■ Task directions: Give the entries below as a Markdown table with the columns Row and Entry line. Begin at the line that contains "This screenshot has width=1397, height=868.", stop after the line that contains "hide in viewport", number each row, and leave out blank lines.

■ The records:
◇ ◇ ◇ ◇ ◇

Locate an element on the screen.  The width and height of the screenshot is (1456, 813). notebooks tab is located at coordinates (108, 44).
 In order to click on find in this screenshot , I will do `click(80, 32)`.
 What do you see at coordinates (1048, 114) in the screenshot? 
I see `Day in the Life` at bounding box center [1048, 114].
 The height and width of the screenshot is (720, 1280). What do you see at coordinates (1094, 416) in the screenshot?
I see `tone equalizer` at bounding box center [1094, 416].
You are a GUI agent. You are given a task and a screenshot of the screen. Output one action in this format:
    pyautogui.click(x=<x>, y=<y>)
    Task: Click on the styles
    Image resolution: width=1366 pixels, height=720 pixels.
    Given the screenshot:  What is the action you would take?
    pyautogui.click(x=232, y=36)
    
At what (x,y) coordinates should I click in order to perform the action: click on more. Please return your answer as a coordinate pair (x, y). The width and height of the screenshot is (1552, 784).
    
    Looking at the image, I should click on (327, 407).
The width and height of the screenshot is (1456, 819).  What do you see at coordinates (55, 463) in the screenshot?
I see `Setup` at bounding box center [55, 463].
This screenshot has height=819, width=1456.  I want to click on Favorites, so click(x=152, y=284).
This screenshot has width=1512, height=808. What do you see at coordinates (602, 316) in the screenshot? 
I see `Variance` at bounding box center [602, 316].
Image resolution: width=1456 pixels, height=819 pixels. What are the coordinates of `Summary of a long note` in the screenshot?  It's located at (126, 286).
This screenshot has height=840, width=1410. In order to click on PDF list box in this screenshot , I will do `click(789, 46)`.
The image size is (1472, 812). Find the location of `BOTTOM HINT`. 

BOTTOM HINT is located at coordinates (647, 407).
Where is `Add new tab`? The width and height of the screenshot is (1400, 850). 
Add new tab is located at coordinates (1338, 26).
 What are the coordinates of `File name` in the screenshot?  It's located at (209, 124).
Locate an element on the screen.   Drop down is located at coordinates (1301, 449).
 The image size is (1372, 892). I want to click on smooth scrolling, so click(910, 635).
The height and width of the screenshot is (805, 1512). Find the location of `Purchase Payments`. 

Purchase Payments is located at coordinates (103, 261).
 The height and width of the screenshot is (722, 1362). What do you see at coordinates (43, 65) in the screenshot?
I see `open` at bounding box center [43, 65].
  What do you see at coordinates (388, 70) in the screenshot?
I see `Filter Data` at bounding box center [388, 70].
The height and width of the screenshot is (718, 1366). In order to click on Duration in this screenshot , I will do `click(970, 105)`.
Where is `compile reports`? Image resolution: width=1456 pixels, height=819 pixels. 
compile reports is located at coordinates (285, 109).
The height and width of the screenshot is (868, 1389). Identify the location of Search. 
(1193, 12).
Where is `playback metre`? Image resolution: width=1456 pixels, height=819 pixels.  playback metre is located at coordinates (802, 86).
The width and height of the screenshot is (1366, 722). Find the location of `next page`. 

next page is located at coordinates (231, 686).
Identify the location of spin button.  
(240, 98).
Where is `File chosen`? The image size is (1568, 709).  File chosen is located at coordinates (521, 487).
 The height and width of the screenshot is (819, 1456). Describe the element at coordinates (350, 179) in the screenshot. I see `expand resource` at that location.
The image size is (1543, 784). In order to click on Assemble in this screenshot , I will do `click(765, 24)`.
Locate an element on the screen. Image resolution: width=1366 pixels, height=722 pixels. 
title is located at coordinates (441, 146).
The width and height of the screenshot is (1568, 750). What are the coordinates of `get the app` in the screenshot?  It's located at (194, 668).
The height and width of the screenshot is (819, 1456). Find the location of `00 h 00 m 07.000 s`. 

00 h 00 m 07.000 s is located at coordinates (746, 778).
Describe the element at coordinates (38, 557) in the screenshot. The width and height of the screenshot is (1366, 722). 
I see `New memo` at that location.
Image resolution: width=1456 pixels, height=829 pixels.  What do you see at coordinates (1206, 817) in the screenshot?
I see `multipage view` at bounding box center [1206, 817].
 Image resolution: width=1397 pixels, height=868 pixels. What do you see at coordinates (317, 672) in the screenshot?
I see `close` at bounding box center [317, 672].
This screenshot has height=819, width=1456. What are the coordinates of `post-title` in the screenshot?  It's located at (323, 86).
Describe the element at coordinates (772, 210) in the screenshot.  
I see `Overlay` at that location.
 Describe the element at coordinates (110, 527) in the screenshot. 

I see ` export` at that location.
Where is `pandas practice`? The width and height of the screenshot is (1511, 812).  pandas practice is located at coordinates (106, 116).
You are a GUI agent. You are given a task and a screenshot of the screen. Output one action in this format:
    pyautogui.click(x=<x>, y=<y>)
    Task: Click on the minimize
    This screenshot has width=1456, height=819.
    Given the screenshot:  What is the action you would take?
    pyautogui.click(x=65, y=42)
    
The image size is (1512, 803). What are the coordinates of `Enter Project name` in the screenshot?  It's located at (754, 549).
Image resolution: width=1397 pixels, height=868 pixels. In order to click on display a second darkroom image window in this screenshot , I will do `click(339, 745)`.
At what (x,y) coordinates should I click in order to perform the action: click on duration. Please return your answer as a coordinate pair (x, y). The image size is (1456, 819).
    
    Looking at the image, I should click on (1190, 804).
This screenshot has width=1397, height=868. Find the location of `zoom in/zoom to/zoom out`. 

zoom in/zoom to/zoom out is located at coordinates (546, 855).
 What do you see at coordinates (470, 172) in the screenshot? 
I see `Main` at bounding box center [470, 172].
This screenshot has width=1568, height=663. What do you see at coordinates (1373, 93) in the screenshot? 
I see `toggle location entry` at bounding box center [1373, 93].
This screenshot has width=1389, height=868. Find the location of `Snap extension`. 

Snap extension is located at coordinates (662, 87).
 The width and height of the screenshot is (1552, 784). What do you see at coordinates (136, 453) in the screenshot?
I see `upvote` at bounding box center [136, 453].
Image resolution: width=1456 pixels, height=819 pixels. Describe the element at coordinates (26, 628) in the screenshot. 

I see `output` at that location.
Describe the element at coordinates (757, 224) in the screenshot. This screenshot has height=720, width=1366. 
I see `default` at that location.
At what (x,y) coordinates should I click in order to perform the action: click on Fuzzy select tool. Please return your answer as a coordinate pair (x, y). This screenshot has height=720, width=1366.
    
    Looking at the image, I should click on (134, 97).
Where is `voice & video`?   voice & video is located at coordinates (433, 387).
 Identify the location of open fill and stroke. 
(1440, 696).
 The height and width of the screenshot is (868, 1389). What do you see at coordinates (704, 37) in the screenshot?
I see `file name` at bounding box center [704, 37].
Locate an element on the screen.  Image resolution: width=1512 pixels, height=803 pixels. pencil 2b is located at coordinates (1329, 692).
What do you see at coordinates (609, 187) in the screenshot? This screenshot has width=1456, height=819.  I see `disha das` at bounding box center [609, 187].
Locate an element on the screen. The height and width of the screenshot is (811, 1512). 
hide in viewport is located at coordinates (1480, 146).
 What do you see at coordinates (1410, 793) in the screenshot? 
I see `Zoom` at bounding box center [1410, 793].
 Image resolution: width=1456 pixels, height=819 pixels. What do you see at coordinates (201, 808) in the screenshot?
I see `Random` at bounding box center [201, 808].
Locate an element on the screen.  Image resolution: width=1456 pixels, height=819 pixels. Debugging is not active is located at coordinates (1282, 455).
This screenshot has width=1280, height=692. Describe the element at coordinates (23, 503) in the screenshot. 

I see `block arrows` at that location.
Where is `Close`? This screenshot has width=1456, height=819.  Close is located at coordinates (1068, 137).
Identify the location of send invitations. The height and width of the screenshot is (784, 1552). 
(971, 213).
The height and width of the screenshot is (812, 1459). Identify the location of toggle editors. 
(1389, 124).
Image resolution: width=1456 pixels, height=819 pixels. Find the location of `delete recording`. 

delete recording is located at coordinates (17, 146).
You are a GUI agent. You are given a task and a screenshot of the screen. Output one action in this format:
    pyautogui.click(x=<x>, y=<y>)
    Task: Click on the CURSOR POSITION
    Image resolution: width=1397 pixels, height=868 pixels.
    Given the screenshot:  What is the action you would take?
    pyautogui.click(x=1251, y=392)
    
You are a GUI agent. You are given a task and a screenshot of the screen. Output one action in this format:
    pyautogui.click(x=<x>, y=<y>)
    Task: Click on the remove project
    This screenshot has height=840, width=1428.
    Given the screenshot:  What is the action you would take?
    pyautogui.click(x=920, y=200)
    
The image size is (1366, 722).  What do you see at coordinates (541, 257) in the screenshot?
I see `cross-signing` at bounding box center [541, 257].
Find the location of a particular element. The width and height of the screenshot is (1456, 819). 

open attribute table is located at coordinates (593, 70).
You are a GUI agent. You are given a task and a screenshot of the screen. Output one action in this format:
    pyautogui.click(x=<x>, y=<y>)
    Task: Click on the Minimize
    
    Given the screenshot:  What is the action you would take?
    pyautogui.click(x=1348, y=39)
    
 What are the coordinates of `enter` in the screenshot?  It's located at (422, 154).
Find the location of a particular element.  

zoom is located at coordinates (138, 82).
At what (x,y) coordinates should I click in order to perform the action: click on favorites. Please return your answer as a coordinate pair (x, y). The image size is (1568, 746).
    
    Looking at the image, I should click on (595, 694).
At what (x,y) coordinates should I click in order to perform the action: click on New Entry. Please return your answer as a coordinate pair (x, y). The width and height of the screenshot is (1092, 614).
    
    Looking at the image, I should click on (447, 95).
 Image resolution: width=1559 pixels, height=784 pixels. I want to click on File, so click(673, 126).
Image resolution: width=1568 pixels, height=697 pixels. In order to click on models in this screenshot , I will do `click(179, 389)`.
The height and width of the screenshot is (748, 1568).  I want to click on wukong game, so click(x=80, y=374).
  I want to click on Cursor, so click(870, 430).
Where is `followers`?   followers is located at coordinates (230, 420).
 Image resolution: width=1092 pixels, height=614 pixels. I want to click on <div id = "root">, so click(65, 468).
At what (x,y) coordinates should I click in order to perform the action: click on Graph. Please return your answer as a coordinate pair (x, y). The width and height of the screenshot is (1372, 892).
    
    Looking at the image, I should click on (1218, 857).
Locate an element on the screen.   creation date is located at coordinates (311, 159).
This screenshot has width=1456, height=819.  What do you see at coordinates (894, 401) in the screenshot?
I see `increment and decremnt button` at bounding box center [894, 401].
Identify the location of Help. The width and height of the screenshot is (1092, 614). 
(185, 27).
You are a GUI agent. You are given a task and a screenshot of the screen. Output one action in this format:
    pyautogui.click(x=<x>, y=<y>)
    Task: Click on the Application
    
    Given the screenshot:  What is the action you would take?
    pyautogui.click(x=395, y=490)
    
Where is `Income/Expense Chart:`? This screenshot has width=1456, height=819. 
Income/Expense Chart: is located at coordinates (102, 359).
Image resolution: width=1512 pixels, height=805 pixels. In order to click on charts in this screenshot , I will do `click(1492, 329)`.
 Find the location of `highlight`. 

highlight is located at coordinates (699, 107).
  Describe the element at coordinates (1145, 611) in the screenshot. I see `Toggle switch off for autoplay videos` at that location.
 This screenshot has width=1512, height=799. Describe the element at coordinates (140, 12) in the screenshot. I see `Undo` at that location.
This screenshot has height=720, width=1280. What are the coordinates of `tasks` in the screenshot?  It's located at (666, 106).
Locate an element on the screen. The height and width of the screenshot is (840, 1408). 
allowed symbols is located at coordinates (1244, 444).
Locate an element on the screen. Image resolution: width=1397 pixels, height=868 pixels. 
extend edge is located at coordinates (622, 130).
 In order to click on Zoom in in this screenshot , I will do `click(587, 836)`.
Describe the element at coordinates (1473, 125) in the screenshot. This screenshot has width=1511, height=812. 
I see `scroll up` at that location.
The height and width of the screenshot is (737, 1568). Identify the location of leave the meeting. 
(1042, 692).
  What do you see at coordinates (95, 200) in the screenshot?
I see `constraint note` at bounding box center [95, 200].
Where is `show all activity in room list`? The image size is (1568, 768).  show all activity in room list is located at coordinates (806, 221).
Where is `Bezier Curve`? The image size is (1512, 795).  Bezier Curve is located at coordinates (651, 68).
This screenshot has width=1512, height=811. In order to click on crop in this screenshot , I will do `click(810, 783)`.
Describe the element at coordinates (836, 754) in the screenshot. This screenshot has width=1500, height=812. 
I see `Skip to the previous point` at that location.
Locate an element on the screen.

◇ ◇ ◇ ◇ ◇

■ Solution:
| Row | Entry line |
|---|---|
| 1 | This screenshot has width=1397, height=868. Find the location of `zoom in/zoom to/zoom out`.  |
| 2 | zoom in/zoom to/zoom out is located at coordinates (546, 855). |
| 3 |  What do you see at coordinates (470, 172) in the screenshot?  |
| 4 | I see `Main` at bounding box center [470, 172]. |
| 5 | This screenshot has width=1568, height=663. What do you see at coordinates (1373, 93) in the screenshot?  |
| 6 | I see `toggle location entry` at bounding box center [1373, 93]. |
| 7 | This screenshot has width=1389, height=868. Find the location of `Snap extension`.  |
| 8 | Snap extension is located at coordinates (662, 87). |
| 9 |  The width and height of the screenshot is (1552, 784). What do you see at coordinates (136, 453) in the screenshot? |
| 10 | I see `upvote` at bounding box center [136, 453]. |
| 11 | Image resolution: width=1456 pixels, height=819 pixels. Describe the element at coordinates (26, 628) in the screenshot.  |
| 12 | I see `output` at that location. |
| 13 | Describe the element at coordinates (757, 224) in the screenshot. This screenshot has height=720, width=1366.  |
| 14 | I see `default` at that location. |
| 15 | At what (x,y) coordinates should I click in order to perform the action: click on Fuzzy select tool. Please return your answer as a coordinate pair (x, y). This screenshot has height=720, width=1366. |
| 16 |     Looking at the image, I should click on (134, 97). |
| 17 | Where is `voice & video`?   voice & video is located at coordinates (433, 387). |
| 18 |  Identify the location of open fill and stroke.  |
| 19 | (1440, 696). |
| 20 |  The height and width of the screenshot is (868, 1389). What do you see at coordinates (704, 37) in the screenshot? |
| 21 | I see `file name` at bounding box center [704, 37]. |
| 22 | Locate an element on the screen.  Image resolution: width=1512 pixels, height=803 pixels. pencil 2b is located at coordinates (1329, 692). |
| 23 | What do you see at coordinates (609, 187) in the screenshot? This screenshot has width=1456, height=819.  I see `disha das` at bounding box center [609, 187]. |
| 24 | Locate an element on the screen. The height and width of the screenshot is (811, 1512).  |
| 25 | hide in viewport is located at coordinates (1480, 146). |